Iron Banner may only last a week, but that doesn’t mean you need to commit every waking hour to playing in order to get to Rank 5. It’s got daily and weekly bounties committed to helping you through your rep grind. More importantly, every day you will gain an increasing passive buff to your rep gains within Iron Banner.
While having seen a slight nerf, pulse rifles are still a viable weapon type. The Hawksaw in particular is still a very reliable weapon, even if you will more often than not find yourself requiring three bursts to down an opponent in Iron Banner. On the exotic front, Red Death maintains its lethality and excellent utility by allowing you to quickly move from enemy to enemy thanks to the health regen granted on a kill. Bad Juju has also been seeing some use, with guardians coming from the recent pulse rifle dominated meta finding its continuous fire more predictable than an auto rifle with reliable damage.

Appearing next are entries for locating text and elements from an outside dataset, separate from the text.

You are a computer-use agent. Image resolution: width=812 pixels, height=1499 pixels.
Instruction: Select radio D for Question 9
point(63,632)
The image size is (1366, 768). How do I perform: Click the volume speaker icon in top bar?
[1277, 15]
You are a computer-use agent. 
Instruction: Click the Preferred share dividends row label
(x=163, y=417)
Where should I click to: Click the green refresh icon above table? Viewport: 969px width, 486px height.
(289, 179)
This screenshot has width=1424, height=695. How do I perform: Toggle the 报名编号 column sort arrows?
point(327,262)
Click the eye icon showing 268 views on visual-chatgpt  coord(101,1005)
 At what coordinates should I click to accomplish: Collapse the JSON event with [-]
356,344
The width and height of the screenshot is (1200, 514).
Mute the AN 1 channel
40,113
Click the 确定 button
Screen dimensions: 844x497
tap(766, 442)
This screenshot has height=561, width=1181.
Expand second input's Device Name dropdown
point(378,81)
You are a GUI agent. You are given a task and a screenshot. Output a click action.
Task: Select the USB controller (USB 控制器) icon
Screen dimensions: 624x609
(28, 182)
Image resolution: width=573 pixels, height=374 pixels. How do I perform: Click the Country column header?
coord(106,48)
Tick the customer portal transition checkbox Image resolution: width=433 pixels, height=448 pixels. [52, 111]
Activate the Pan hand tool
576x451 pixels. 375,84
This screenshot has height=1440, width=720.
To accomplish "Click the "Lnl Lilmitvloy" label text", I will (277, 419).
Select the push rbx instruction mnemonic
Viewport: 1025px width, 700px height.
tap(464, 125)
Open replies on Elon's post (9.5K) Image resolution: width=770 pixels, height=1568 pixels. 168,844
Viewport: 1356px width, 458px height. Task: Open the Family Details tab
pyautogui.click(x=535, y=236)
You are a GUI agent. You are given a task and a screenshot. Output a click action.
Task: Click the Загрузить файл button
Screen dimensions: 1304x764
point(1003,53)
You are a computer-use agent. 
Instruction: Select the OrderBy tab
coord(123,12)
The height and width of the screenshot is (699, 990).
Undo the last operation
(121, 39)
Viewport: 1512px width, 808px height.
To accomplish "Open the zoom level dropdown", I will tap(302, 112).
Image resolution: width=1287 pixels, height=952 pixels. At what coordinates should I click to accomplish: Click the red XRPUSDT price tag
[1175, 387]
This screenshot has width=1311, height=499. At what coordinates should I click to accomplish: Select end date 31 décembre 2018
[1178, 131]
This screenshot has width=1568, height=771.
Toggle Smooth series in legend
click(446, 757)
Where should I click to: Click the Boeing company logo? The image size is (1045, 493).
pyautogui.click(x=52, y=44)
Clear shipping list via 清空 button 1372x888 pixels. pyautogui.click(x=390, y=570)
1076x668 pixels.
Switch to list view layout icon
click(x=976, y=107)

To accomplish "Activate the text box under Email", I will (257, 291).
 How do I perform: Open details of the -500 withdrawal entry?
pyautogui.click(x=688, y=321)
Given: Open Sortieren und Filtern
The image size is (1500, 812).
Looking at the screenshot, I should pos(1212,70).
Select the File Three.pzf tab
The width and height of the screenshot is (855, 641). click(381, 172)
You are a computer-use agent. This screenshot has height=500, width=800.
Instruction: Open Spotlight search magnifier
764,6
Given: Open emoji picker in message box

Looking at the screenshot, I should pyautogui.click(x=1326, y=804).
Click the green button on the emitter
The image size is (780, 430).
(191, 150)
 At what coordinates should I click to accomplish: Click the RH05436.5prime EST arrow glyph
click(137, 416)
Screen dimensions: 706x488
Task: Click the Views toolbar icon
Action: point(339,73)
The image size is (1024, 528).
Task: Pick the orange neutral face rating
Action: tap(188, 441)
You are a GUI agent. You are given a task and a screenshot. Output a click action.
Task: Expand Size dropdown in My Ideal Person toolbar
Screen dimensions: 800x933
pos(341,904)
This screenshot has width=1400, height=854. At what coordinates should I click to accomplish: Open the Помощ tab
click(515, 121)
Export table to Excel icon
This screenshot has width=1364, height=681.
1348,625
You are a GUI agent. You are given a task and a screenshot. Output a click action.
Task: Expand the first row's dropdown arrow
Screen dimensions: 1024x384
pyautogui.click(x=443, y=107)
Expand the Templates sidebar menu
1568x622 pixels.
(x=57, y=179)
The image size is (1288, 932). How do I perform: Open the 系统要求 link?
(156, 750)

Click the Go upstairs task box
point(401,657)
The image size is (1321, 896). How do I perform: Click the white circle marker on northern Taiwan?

The recent range increase has gone a decent way toward the revival of hand cannon usage in the crucible. This is seen most easily with the Last Word. Once a powerhouse, it was relegated to a mid-tier weapon and is now seeing a revival thanks to the increase in its effective engagement range. Hawkmoon might not be as the beast it once was thanks to its range reduction, but during Iron Banner, the two shot kill is still very much alive and well. If you were a fan, give it a go should you find yourself facing lower light level guardians. Outside of that, the gunsmith has offered several hand cannons these past weeks that might be worth giving a go, especially last week’s Omolon Ufferen.
Scouts are currently in a healthy place within the crucible. Their long to medium engagement range allows for relatively safe fights against guardians using other primary weapon types, and can even allow you to face off against an enemy sniper. Currently, MIDA Multi-Tool is seeing extensive use in Iron Banner. Between Third Eye, increased movement speed while aiming down sights, and the substantial stagger on hit, it’s proving to be as useful now as it was in Year 1.
Stronger than they once were, these are still in a bit of an odd place. Typically scouts and high impact pulse rifles will be preferable to using an auto rifle. However, some guardians may find Monte Carlo a useful weapon with its reliable accuracy and ability to enable melee oriented class builds.
Thankfully there seems to be a semblance of balance in the majority of shotguns currently available. The recent nerfs are especially noticeable in Iron Banner. Damage drop-off combined with level difference sometimes leads to a shotgun only tickling. Mobile guardians will still find them extremely good – just stay in the air when you’re moving! This means your team may find having at least one player with a shotgun useful for securing more confined control points.
If you haven’t been practicing your sniping, it’s time to start. They’re becoming more prevalent than ever, with only scouts being able to challenge at long ranges. 1000-Yard Stare is currently the go to weapon for snipers thanks to a compliment of well-rounded stats and easy acquisition.
Thanks shotgun nerfs, sidearms are decent. Guardians can now use them to engage from a relatively safe range, outside the kill range of a shotgun but close enough to cause your target to panic. Be mindful that if you plan to use a sidearm, don’t treat it as a primary. It will optimally be used to finish off damaged targets and can’t reliably challenge a primary weapon directly. Remember to stay fast on your feet and squeeze off shots like your life depends on it.
Few are powerful, but the vendor roll on the IB Fusion is great. Also, there’s Plan C, which is incredible. The reason this weapon qualifies for use is thanks to its exotic perk that can give you a near instant burst when swapping to it. Learning to get the timing down will be key, but if you’re willing to practice then Plan-C can be a perfect tool for quickly zapping someone out of existence.